(Data under study):

- - -

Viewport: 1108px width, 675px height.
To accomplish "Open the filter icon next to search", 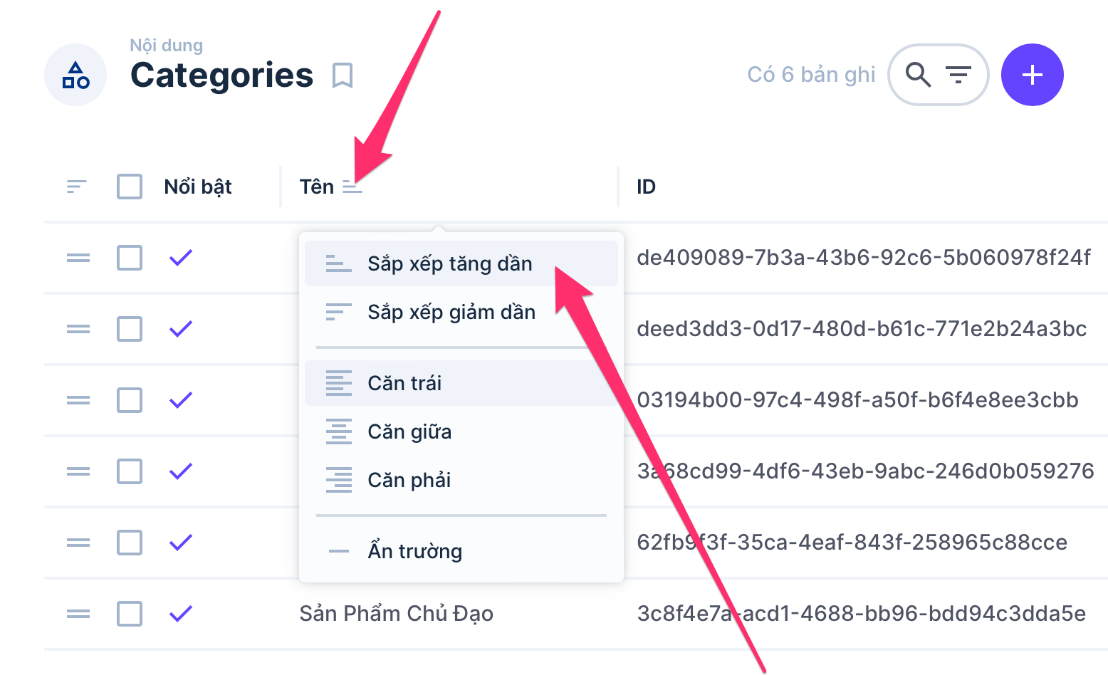I will pyautogui.click(x=958, y=74).
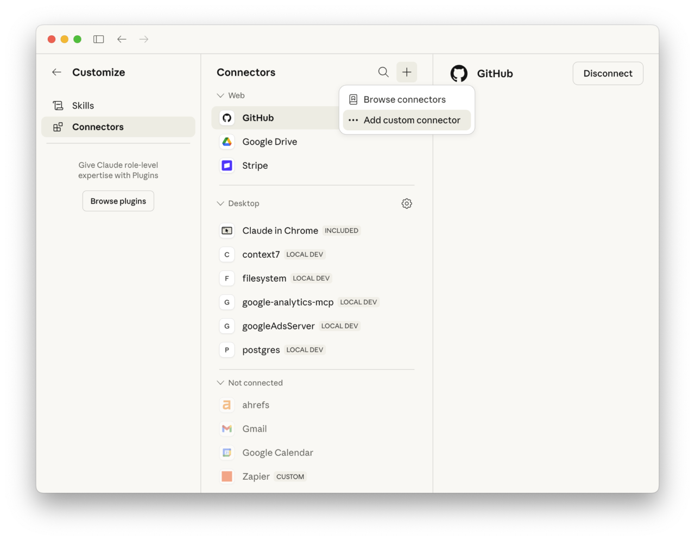Click the back arrow beside Customize
This screenshot has height=540, width=695.
pyautogui.click(x=56, y=72)
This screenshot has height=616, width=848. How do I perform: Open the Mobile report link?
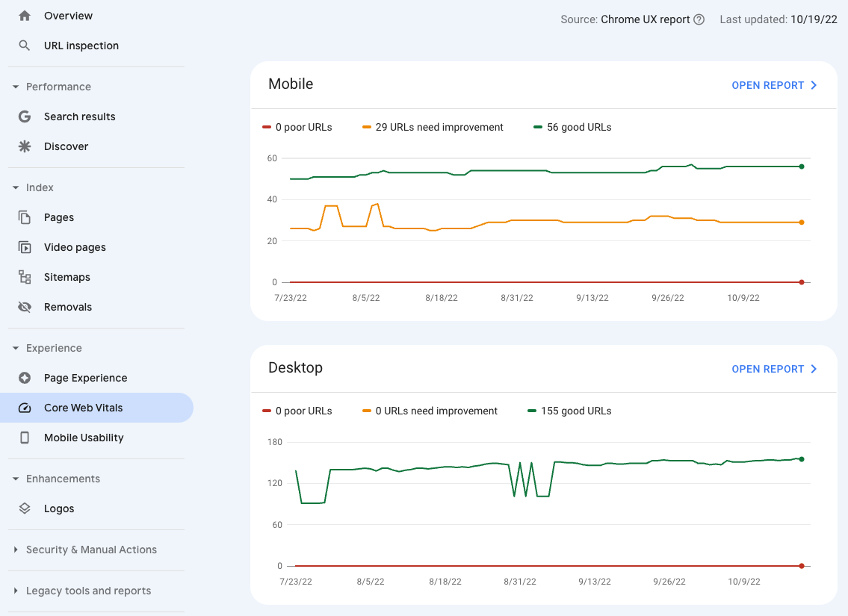click(x=774, y=85)
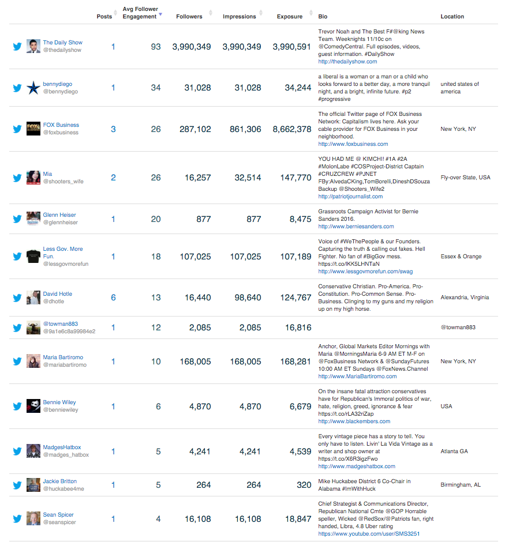Follow the foxbusiness.com link

pyautogui.click(x=353, y=144)
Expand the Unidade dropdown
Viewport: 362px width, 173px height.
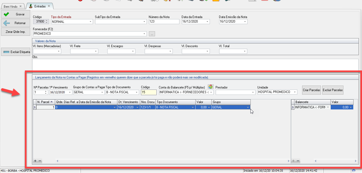coord(295,92)
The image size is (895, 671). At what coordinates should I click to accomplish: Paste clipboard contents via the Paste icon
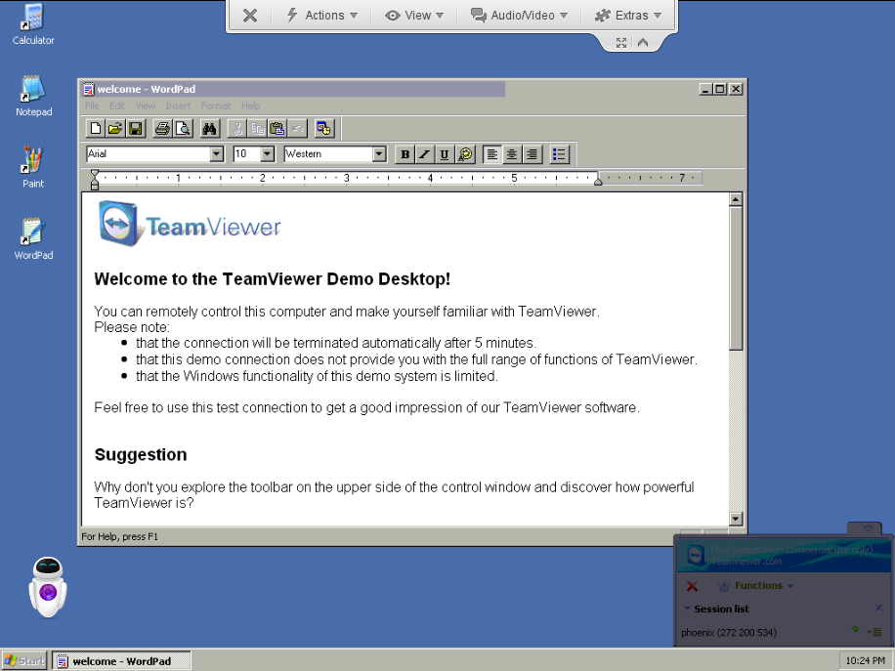276,128

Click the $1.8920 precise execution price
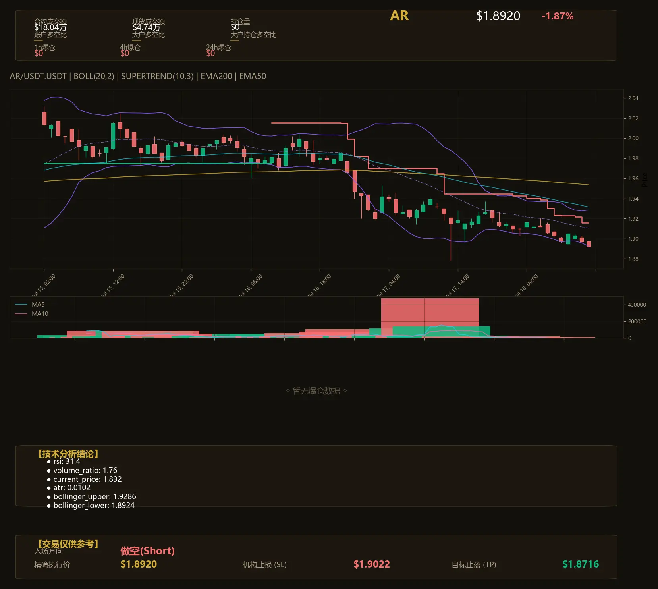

- - -

(What is expected):
An exact restatement is expected of the lines from the line containing "Viewport: 362px width, 173px height." to the end of the data above, pictures excluded.

(Expected answer):
Viewport: 362px width, 173px height.
coord(295,92)
The image size is (895, 671). At what coordinates should I click to accomplish: Paste clipboard contents via the Paste icon
276,128

Click the $1.8920 precise execution price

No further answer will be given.